Approvata la nuova legge-quadro per il turismo veneto

La Commissione Cultura e turismo ha dato il primo si alla nuova legge-quadro che prevede una riorganizzazione territoriale dei bacini di competenza e degli uffici Iat.

Gli 87 sportelli di informazione turistica sparsi per il Veneto e sinora gestiti dalle province con risorse trasferite direttamente dalla Regione, dovranno diventare uffici di informazione e di accoglienza, gestiti in forma associata tra pubblico e privato, sul modello europeo, nei quali si potranno prenotare gli alberghi, acquistare i biglietti di trasporto e gli ingressi alle mostre o manifestazioni.

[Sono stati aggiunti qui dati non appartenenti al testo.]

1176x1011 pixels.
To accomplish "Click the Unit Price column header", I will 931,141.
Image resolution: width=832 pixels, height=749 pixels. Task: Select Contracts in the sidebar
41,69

La nuova legge prevede anche il superamento degli attuali 15 Sistemi turistici Locali (STL), con i quali è stato suddiviso il Veneto in base alle specificità del territorio e delle infrastrutture turistiche. La nuova ripartizione geografica prevede la costituzione dei seguenti bacini territoriali:

  • Venezia e laguna
  • Dolomiti e montagna veneta
  • Lago di Garda
  • Mare e spiagge
  • Pedemontana e colli
  • Terme euganee
  • Po e delta
  • Città d’arte, centri storici, forti e ville venete

Queste nuove organizzazioni territoriali dovranno promuoversi in modo unitario e organico sui mercati turistici nazionali ed internazionali.